**Task list**
1. From the passage on test-driven development below, extract the stretch from "I’ll close with" through "anyone much good.".
2. Please list each distinct proper name or acronym that appears in the passage on test-driven development below.
3. Carry on the passage on test-driven development below from its final sentence.

**Article**
--*--

I’ll close with this, however: TDD is not a silver bullet. It’s another tool in the toolkit. It’s all about how you use the tool. There was a fascinating debate between Jim Coplien and Bob Martin which brought to my attention some ideas that I wasn’t aware of in TDD. One in particular that I do not agree with is that architecture should be driven by TDD. I think that idea falls outside of the scope of TDD’s responsibilities. Architecture should be planned in advance, providing some boundary definitions of the application, thus framing a set of rules of how features might be expected to behave within these boundaries. TDD’ing a feature that assumes access to the database, even though the business requires that all data is to be retrieved via web requests to some other remote service won’t do anyone much good.

--*--

**Dataset section**
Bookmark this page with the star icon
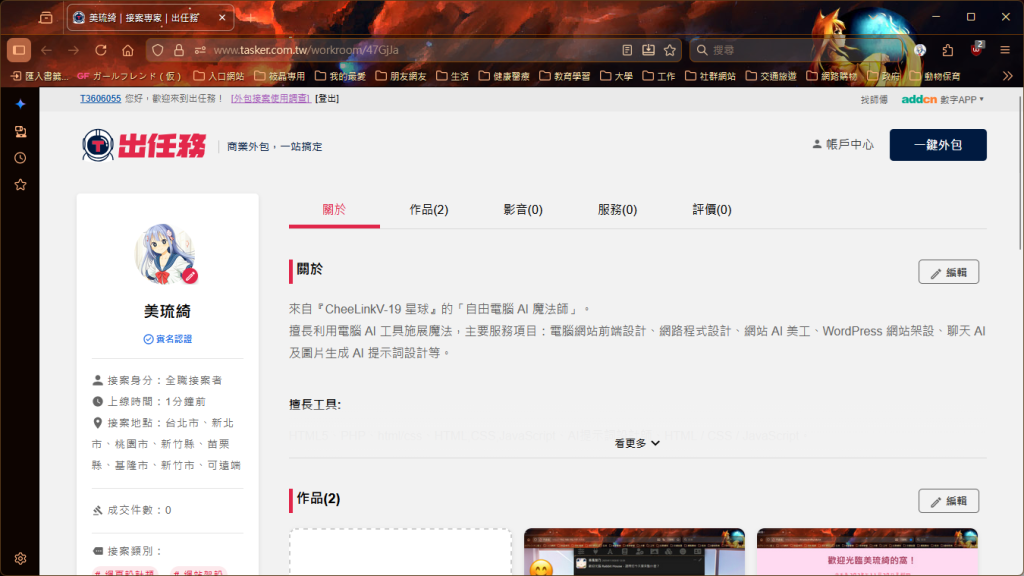Image resolution: width=1024 pixels, height=576 pixels. [670, 50]
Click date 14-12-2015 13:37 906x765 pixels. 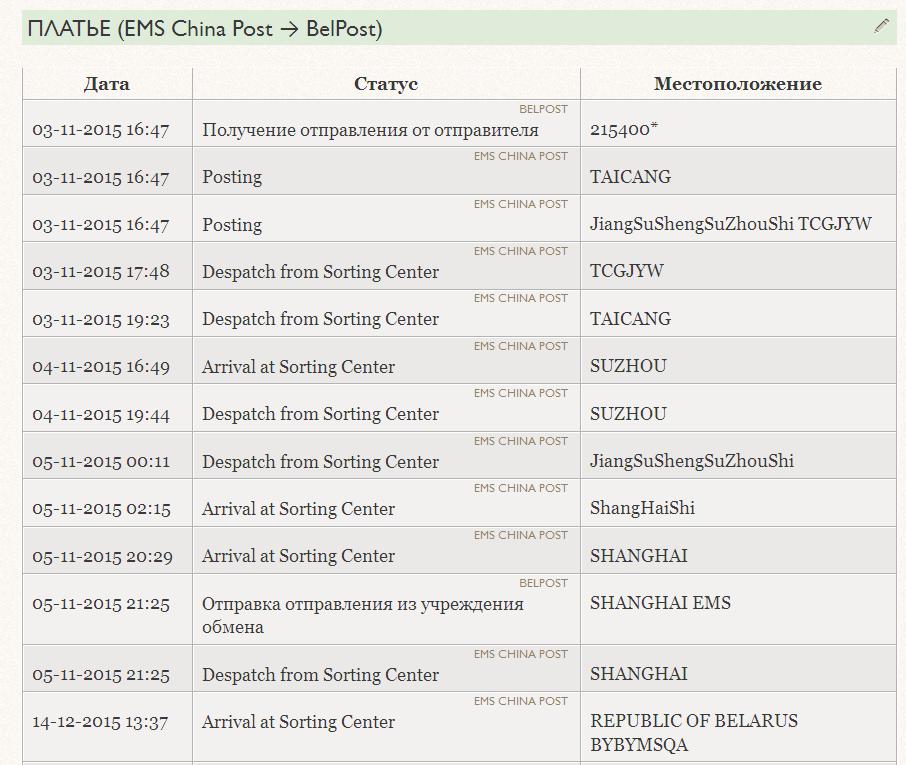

--*--

**Replies**
1.
I’ll close with this, however: TDD is not a silver bullet. It’s another tool in the toolkit. It’s all about how you use the tool. There was a fascinating debate between Jim Coplien and Bob Martin which brought to my attention some ideas that I wasn’t aware of in TDD. One in particular that I do not agree with is that architecture should be driven by TDD. I think that idea falls outside of the scope of TDD’s responsibilities. Architecture should be planned in advance, providing some boundary definitions of the application, thus framing a set of rules of how features might be expected to behave within these boundaries. TDD’ing a feature that assumes access to the database, even though the business requires that all data is to be retrieved via web requests to some other remote service won’t do anyone much good.

2.
TDD
Jim Coplien
Bob Martin

3.
A perfect example of this: we’ve been actively working on a project — of which I’ll be writing another blog article about, so stay tuned !— that requires the behavior of an application stay the same, but much of the work can and should be processed offline, asynchronously. The architecture change is re-framing the boundaries of the application, which in turn, has a ripple effect of changing the allowed implementation rules. Though, once again, the expected outcomes of the features hasn’t changed. Time to re-write some tests…

Fortunately, architecture changes are kind of a big deal so in that case, re-writing tests isn’t the worst thing in the world. Also, the amount of re-writing can be mitigated with “good” tests because they, in theory, should only need to update what the boundary looks like. We’ll see how I feel about these tests in the next few years…

>:)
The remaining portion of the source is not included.